The Colossus supercomputer, located in Memphis, Tennessee, is tasked with training xAI's Grok large language models that are a feature for X Premium subscribers. NVIDIA and xAI completed the construction of this state-of-the-art supercomputer in 122 days, a significantly shorter timeframe compared to the standard period, which can extend to several months or even years. Remarkably, it took just 19 days from the initial installation of the first server rack until the commencement of training operations.
During the training process of the Grok model, the Colossus system has demonstrated exceptional network performance. Notably, it has reported zero application latency degradation and no packet loss resulting from flow collisions. By leveraging NVIDIA's Spectrum-X congestion control, the system has maintained a high data throughput of 95%. In contrast, standard Ethernet solutions typically experience numerous flow collisions and can only deliver 60% data throughput.
Elaborating on the technological advancements, Gilad Shainer, Senior Vice President of Networking at NVIDIA, stated, "AI is becoming mission-critical and requires increased performance, security, scalability, and cost-efficiency. The NVIDIA Spectrum-X Ethernet networking platform is designed to provide innovators such as xAI with faster processing, analysis and execution of AI workloads, and in turn accelerates the development, deployment and time to market of AI solutions."
Elon Musk commented on the achievement via X, describing Colossus as "the most powerful training system in the world," and acknowledged the collaborative efforts, "Nice work by xAI team, NVIDIA and our many partners/suppliers."

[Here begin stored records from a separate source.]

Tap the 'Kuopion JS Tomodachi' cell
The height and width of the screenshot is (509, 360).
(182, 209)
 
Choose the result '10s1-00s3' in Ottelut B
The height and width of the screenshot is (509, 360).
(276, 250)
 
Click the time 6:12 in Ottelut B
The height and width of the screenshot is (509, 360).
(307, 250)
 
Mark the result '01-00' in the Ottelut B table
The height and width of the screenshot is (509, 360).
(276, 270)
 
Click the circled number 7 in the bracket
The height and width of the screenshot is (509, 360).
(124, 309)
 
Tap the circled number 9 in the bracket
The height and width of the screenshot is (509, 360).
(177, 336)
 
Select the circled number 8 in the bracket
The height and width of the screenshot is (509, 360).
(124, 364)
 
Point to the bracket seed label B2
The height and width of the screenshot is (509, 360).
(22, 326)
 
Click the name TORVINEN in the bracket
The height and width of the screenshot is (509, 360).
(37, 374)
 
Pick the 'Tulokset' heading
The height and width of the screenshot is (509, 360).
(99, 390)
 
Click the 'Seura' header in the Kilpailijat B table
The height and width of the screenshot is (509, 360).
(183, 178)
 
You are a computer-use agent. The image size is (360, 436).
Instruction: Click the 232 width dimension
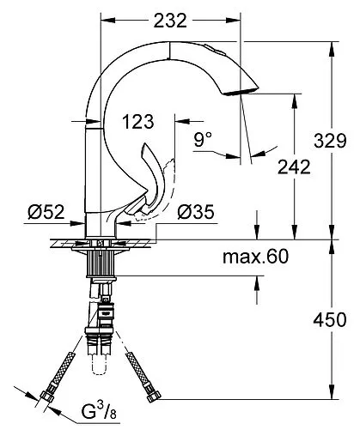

A spokesperson for xAI remarked on the capabilities of their new infrastructure, saying, "xAI has built the world's largest, most-powerful supercomputer. NVIDIA's Hopper GPUs and Spectrum-X allow us to push the boundaries of training AI models at a massive-scale, creating a super-accelerated and optimised AI factory based on the Ethernet standard."
The Spectrum-X platform, central to enabling this high-performance networking, incorporates the Spectrum SN5600 Ethernet switch. This technology supports port speeds up to 800Gb/s and is powered by the Spectrum-4 switch ASIC. For enhanced performance, xAI opted to use the Spectrum-X SN5600 switch paired with NVIDIA BlueField-3 SuperNICs.
Additionally, the Spectrum-X Ethernet networking introduces advanced features such as adaptive routing via NVIDIA Direct Data Placement technology, congestion control, and improved AI fabric visibility and performance isolation. These features are essential for supporting multi-tenant generative AI clouds and extensive enterprise environments, previously achievable only with InfiniBand.